We must also conduct well-designed surveys to measure how strictly social distancing is followed, under which social and economic circumstances it is not, and how such measures, enacted to different degrees in different populations, affect the spread of the illness. With this information in hand, epidemiological models of disease transmission can be combined with economic models of behavior under risk and uncertainty to make more realistic predictions of the future of the pandemic and of the economy. The two disciplines, working together and combining expertise, can then work together to hammer out an intelligent strategy for navigating the current crisis and preparing for the next pandemic (which will inevitably occur).
A reliable estimate of the fraction of the population that has been infected with COVID-19 (and thus likely to be immune), at a national, state, and local level, is the lodestone of data that will inform possible strategies for more targeted distancing, quarantining, and isolation-imposing strategies. Simultaneously, economists, in possession of a sense of COVID-19’s progression overall, and in communities, can think about more targeted mitigation approaches. Central to any such efforts must be high-quality data on the uneven burden and practice of protective measures, such as social distancing, depending on people’s economic circumstances and other household characteristics.
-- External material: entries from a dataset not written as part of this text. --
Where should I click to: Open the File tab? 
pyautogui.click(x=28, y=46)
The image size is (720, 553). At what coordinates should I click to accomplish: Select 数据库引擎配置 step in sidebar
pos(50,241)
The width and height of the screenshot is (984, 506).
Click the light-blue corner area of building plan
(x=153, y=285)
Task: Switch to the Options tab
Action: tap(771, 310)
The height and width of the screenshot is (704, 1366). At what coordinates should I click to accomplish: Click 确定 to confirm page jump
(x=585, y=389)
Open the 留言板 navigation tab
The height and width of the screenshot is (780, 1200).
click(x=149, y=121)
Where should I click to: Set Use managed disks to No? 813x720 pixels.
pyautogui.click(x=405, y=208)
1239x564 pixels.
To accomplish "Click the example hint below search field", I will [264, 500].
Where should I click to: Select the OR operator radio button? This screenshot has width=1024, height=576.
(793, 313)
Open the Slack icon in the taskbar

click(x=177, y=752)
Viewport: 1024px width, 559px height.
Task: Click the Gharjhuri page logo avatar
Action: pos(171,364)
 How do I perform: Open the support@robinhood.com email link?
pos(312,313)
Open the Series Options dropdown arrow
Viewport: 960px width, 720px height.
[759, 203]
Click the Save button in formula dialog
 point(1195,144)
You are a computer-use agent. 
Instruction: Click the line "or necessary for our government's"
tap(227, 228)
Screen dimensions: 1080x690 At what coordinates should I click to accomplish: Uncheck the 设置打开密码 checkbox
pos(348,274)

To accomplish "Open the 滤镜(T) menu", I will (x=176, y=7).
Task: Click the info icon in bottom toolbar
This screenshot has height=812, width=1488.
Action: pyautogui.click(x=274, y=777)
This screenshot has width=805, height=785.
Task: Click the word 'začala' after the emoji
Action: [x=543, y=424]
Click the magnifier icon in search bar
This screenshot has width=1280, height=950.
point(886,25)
The COVID-19 pandemic in the U.S. has been breathtaking—with deaths in the U.S. doubling every three days in the last month. As the state and local leaders and the general public came to understand the nature of exponential growth, broad recommendations for social distancing were put in place. Similarly, as it became clear that these necessary distancing measures were derailing economic activity, the U.S. Federal Reserve, the Congress, and the White House combined to deliver unprecedented blanket economic support.
What we will soon hear, if we are lucky, is news that social distancing is flattening the curve—the first hint, most recently, is a lengthening in the doubling time for deaths from 2.5 to 3.5 days. If this early evidence of curve flattening is sustained, we will urgently need to craft both a new set of public health policies and a new set of economic and financial market supports. To repeat for emphasis, effectively delivering on these tasks requires that we broadly test and survey the U.S. population to understand both the level of infection and the effects of individual behavior in reducing infection rates. The fruits of that survey effort will be central to informing strategies that are tailored to the crisis at hand, protecting the health of those most vulnerable to the illness and the well-being of those most vulnerable to economic downturns.
In short, epidemiologists and economists, jointly pursuing the well-being of the U.S. populace, must rapidly learn to join hands in providing appropriate guidance to our nation’s leaders as to how to weather the current pandemic. What they both desperately need is data that can help them sort out the next rounds of policy in this terribly difficult time.